En esos tiempos de lo real maravilloso el béisbol era el deporte preferido en la región. Los campos de juego se improvisaban en los terrenos planos que pasaban la mayor parte del año bajo el agua de las crecientes de los ríos o convertidos en lodazales por las lluvias habituales del trópico. Para fines del invierno, cuando los equipos iban a empezar sus prácticas, lo primero era quitar el moho que la humedad había hecho florecer en los guantes de piel y, a fuerza de machete, podar el zacate que crecía alegre en lo que sería el “diamante”.
Los domingos eran de fiesta beisbolera en las comunidades de la comarca tepetiteca. Los partidos se efectuaban entrada la mañana, cuando el calor había evaporado el rocío de la eterna humedad tropical, junto a semovientes melindrosos que pastaban en el área de los “jardineros”, sin nada que protegiera al público ni a los “dugouts” de la inclemencia de los soles primaverales. Era un evento de y para varones que terminaba casi siempre en largas borracheras del equipo anfitrión. En no pocas ocasiones el equipo visitante tenía que recorrer hasta una decena de kilómetros de caminos polvorientos para llegar al sitio de la justa beisbolera. De Tepetitán a Clemente Reyes eran dos horas a trote de caballo y un poco más de Barrial al Maluco. En aquellos equipos de hombres de los popales, vaqueros la mayoría, había quienes destacaban y sus nombres o apodos eran mencionados con respeto y hasta con admiración.

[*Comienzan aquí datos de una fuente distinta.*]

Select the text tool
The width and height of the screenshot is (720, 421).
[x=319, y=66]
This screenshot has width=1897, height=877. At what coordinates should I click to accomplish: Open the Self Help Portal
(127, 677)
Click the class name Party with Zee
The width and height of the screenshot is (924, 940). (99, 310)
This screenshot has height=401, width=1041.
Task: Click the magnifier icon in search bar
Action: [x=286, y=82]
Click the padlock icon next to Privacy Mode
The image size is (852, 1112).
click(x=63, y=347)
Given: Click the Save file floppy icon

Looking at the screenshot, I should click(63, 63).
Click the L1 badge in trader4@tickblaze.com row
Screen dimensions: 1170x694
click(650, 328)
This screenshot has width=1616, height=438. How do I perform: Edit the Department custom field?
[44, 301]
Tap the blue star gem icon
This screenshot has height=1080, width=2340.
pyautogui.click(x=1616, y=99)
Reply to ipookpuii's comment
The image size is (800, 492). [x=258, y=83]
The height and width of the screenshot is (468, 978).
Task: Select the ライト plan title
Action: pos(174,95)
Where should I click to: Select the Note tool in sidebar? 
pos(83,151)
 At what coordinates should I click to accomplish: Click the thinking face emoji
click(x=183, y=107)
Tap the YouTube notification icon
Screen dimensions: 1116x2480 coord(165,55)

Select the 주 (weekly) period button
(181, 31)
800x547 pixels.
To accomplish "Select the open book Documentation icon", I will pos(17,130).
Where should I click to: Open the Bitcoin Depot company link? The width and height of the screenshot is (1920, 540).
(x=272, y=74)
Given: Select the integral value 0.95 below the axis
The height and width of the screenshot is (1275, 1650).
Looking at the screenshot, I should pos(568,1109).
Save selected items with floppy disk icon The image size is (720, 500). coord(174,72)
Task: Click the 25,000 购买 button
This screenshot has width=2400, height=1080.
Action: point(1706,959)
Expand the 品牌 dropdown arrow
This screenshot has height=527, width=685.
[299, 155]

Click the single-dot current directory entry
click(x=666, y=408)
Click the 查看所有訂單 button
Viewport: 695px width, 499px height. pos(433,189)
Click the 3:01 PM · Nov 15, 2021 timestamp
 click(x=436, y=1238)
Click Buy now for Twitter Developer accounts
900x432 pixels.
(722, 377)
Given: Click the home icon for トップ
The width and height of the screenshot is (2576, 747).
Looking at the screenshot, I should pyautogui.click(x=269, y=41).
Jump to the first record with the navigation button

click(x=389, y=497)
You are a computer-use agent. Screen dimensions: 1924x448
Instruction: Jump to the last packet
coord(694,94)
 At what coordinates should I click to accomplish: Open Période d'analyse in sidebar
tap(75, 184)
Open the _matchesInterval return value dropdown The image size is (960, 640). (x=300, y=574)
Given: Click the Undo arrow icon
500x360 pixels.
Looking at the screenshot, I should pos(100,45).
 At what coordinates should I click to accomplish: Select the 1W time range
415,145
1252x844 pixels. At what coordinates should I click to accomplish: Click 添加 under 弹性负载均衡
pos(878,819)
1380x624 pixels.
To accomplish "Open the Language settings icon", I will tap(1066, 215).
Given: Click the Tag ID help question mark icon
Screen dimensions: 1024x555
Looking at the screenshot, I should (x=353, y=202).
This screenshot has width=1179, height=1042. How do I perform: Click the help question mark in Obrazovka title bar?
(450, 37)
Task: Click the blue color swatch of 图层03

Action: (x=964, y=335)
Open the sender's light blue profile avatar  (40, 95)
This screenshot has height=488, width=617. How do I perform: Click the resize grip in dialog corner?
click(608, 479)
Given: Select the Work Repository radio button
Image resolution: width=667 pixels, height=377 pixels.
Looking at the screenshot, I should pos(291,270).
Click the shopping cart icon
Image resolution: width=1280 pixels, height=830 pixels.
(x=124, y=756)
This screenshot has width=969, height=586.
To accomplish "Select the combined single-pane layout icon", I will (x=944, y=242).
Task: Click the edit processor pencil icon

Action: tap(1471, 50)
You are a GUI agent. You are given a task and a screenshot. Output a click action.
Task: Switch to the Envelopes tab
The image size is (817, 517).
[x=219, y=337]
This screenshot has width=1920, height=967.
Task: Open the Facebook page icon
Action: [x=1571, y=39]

Uno de aquellos personajes que ganó lugar en la memoria tepetiteca fue Joaquinón. Dejó pronto la docencia y, al tiempo de cumplir sus responsabilidades burocráticas de supervisor de zona, dedicaba las tardes libres a la práctica de la pelota. Él siempre jugó con el representativo del pueblo, aunque recibía tentadoras invitaciones para reforzar las novenas de otras localidades. Era el indiscutible número cuatro en la lista de bateo. Solo diré que su poder con el bate era tal que lo suspendieron de los entrenamientos para que no perdiera las pelotas al fondo de los pantanos que rodeaban el campo de juego. Gracias a su macaneo potente y oportuno, el equipo de Tepetitán alcanzó renombre de invencible y la fama del imponente pelotero se extendió por rancherías y ejidos. La corpulencia le cobró factura y pronto en su vida, aquejadas las rodillas por tanto peso, abandonó al rey de los deportes, no sin antes poner en órbita un número indeterminado de pelotas. Emprendió, entonces, aventuras de mayor riesgo que el pelotazo deliberado fruto de la frustración de algún pitcher perdedor.
A la vera de los caminos reales se encendían, en esos años, luces incandescentes que marcaban el lugar donde reposaban costales repletos de prendas de oro, enterrados décadas atrás por forajidos o gente honrada, a quienes no les alcanzó la vida para volver por sus tesoros bien o mal habidos. Estaba la fortuna ahí, anunciándose en una flama que no apagaban ni los ventarrones de noviembre, a la espera de valor y codicia suficientes para retar a la suerte y acceder a la riqueza. Y a perseguir esos fuegos dedicó Joaquinón muchos de sus desvelos.